I recently attended to the Gamelab, a gathering of videogame developers in Gijón, a northern spanish city. It's an annual convention, and most relevant professionals of the spanish videogame industry were there. You can check their website here (unfortunately only in spanish).

There is no a proper congress of videogame makers for the spanish industry. In other countries the GDC takes care of those gatherings, but for lot of reasons the local GDC chapters in Spain have proved to be unable to keep a continuous activity. I was one of the professionals trying to activate the Madrid chapter. We organized a couple of events, but eventually there were more people interested in attending than in organizing it. To be honest we were probably too ambitious, and it was too time-consuming. As far as I know Dani Sánchez Crespo is in charge of the Barcelona chapter, but he has never organized not even one meeting.

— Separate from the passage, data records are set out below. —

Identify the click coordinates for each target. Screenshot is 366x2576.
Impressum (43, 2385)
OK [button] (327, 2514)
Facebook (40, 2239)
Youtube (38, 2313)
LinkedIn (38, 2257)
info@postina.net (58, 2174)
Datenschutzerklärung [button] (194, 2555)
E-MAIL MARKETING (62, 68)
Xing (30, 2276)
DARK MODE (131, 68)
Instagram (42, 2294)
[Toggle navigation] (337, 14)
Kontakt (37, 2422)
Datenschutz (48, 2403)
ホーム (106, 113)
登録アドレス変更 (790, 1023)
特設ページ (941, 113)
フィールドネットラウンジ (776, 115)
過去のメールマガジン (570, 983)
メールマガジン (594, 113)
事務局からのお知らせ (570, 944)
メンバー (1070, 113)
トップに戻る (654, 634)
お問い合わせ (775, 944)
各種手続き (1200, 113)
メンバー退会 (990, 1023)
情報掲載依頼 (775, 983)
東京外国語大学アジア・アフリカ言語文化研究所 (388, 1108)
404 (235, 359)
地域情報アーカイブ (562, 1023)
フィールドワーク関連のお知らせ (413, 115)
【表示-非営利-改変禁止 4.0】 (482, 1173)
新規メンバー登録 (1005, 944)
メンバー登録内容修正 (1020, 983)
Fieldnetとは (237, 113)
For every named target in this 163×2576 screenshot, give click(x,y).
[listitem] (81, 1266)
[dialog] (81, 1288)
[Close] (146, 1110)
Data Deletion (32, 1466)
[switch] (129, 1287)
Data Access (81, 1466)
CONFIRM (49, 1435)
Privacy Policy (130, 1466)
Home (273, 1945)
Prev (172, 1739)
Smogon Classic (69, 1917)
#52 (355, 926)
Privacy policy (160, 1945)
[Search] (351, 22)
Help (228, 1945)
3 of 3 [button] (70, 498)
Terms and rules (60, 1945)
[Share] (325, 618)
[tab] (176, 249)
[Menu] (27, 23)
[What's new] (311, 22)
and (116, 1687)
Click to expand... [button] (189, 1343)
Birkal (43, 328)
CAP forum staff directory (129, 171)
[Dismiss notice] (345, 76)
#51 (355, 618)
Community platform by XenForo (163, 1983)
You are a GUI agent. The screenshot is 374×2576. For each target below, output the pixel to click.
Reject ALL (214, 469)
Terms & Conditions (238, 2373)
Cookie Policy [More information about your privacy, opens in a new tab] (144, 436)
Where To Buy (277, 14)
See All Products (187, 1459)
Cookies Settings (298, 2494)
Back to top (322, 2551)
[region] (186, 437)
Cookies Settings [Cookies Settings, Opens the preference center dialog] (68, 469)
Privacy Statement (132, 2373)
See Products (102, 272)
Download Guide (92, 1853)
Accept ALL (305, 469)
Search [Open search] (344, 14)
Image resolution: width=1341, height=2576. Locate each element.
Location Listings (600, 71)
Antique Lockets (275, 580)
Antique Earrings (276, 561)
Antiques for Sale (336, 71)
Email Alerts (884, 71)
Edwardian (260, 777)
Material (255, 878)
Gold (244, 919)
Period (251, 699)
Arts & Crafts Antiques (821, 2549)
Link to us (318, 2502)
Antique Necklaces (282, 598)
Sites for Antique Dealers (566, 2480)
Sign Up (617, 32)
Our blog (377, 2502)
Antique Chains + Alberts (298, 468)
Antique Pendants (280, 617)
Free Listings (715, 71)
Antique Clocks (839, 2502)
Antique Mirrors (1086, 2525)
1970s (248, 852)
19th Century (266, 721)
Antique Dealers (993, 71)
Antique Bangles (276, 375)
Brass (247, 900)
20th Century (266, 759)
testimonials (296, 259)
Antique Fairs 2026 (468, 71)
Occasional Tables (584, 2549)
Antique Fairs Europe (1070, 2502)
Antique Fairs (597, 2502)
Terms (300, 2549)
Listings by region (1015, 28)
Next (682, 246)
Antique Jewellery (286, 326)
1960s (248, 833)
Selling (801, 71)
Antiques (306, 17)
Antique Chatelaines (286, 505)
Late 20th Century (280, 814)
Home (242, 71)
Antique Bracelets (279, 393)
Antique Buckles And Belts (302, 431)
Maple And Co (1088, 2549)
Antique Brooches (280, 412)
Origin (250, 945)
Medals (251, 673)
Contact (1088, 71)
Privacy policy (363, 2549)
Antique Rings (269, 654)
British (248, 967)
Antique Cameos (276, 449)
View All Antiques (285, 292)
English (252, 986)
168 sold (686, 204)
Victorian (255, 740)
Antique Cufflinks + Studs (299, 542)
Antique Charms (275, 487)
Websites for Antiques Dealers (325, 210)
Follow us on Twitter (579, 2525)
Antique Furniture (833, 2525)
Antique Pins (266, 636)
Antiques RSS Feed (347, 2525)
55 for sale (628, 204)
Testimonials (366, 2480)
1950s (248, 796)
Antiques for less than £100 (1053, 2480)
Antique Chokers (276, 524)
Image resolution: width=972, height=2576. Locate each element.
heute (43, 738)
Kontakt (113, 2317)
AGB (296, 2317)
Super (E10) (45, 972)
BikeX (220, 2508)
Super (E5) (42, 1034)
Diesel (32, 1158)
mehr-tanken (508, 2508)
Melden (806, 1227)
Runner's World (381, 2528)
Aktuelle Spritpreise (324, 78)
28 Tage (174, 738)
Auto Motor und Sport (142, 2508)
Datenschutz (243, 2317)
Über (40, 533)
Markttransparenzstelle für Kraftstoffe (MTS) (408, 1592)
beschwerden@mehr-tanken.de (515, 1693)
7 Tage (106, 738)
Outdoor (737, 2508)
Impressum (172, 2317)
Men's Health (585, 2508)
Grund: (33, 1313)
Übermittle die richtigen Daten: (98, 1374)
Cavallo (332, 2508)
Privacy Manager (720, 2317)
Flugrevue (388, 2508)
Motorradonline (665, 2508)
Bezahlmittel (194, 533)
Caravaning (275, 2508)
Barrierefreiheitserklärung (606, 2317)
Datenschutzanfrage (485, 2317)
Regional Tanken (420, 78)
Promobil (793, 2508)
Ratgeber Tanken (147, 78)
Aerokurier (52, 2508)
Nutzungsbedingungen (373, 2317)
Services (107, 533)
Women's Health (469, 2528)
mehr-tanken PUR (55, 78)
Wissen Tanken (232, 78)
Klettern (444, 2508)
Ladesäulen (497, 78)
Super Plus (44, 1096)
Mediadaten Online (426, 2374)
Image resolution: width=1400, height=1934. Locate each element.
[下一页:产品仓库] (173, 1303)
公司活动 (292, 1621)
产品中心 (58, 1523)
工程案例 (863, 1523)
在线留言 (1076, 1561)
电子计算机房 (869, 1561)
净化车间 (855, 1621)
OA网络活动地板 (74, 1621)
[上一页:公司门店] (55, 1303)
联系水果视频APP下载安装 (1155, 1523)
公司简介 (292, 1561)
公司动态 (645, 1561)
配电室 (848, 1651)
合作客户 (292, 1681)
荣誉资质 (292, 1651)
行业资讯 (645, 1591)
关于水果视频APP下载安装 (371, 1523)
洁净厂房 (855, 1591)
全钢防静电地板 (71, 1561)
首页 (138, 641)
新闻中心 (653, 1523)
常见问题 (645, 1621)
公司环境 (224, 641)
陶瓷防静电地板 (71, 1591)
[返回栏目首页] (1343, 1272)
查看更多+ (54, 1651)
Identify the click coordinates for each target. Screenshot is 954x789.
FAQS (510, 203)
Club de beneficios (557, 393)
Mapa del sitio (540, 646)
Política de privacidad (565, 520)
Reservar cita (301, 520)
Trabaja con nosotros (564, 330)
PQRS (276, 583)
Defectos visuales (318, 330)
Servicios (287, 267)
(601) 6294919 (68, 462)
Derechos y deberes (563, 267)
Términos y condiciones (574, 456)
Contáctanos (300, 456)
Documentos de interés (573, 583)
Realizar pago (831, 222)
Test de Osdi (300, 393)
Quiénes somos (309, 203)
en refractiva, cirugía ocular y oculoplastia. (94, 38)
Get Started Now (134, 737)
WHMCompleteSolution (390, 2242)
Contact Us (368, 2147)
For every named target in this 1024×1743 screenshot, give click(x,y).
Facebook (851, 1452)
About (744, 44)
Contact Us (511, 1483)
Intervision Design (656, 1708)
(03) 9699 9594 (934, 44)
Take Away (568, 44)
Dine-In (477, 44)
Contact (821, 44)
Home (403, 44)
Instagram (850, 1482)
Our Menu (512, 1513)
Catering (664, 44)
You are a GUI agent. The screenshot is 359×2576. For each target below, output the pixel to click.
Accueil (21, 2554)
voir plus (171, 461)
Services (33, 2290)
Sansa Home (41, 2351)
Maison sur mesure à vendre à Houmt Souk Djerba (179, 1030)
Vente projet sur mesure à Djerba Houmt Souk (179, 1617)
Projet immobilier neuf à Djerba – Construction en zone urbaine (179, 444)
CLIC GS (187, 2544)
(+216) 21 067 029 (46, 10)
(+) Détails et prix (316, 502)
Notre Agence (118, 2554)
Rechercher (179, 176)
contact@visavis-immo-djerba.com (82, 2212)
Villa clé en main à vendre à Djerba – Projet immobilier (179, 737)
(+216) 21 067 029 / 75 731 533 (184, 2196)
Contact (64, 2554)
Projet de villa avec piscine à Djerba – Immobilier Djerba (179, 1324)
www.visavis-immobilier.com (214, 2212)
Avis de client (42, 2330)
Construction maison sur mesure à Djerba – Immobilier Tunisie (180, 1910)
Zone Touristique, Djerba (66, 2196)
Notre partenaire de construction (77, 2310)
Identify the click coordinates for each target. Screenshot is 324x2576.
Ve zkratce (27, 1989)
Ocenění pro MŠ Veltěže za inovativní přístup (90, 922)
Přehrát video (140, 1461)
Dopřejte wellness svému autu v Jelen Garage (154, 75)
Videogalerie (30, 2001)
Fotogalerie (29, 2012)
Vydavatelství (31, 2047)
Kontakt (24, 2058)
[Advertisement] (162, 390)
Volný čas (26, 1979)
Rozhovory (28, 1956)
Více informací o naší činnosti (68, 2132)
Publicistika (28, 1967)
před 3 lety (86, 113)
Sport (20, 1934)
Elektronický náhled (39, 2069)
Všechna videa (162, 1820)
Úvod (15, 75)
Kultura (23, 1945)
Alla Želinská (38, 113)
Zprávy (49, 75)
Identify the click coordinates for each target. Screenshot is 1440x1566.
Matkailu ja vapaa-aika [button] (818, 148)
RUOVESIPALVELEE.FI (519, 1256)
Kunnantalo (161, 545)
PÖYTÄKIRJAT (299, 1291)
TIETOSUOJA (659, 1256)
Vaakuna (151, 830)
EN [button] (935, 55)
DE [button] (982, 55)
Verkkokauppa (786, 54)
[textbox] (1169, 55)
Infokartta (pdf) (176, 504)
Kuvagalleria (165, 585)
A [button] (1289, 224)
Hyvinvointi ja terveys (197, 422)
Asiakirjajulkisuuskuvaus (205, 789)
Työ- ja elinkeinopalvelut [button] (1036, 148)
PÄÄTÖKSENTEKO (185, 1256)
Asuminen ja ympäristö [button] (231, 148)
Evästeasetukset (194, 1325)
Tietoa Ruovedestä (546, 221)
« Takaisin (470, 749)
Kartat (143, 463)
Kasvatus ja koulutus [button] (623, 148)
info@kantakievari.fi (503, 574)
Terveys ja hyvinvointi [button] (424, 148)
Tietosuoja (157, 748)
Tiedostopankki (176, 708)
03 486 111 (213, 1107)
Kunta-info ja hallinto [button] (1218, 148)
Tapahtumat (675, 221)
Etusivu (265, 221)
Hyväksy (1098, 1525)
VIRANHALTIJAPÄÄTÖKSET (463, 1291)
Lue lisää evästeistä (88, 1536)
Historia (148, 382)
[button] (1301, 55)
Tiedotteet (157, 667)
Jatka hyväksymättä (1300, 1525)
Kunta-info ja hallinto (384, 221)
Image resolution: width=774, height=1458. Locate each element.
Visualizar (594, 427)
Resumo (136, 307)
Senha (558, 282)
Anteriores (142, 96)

With this situation, I'm quite happy that Gamelab has managed to put together so many relevant professionals of the spanish industry. Even the weakest keynotes were interesting since they offer a view of the current state of the spanish industry. I really enjoyed Enric's since it was full of real-life experiences about how to sell a next-gen project to a publisher. I also had the chance the see some in-game footage of The Lord of the Creatures, Gonzo's own Duke Nukem Forever (who knows, maybe they'll eventually publish it. I was always eskeptic about that). ZedCity was also presented. It intends to be a casual World of Warcraft, but so far it looks more like a Walking simulator. I sincerely hope Juan Tamargo will find the way to make it more interesting, I'm sure they will. Anyway, here you can find some pictures that I made of the conferences.

I'm one of those optimistics thinking that just talking and sharing experiences is good for the industry. Talking specifically about Spain, what's good for one company is generally good for all the others, so in a way we're all a bunch of guys trying to build an industry without any government support. Maybe we'll make it. I hope we will.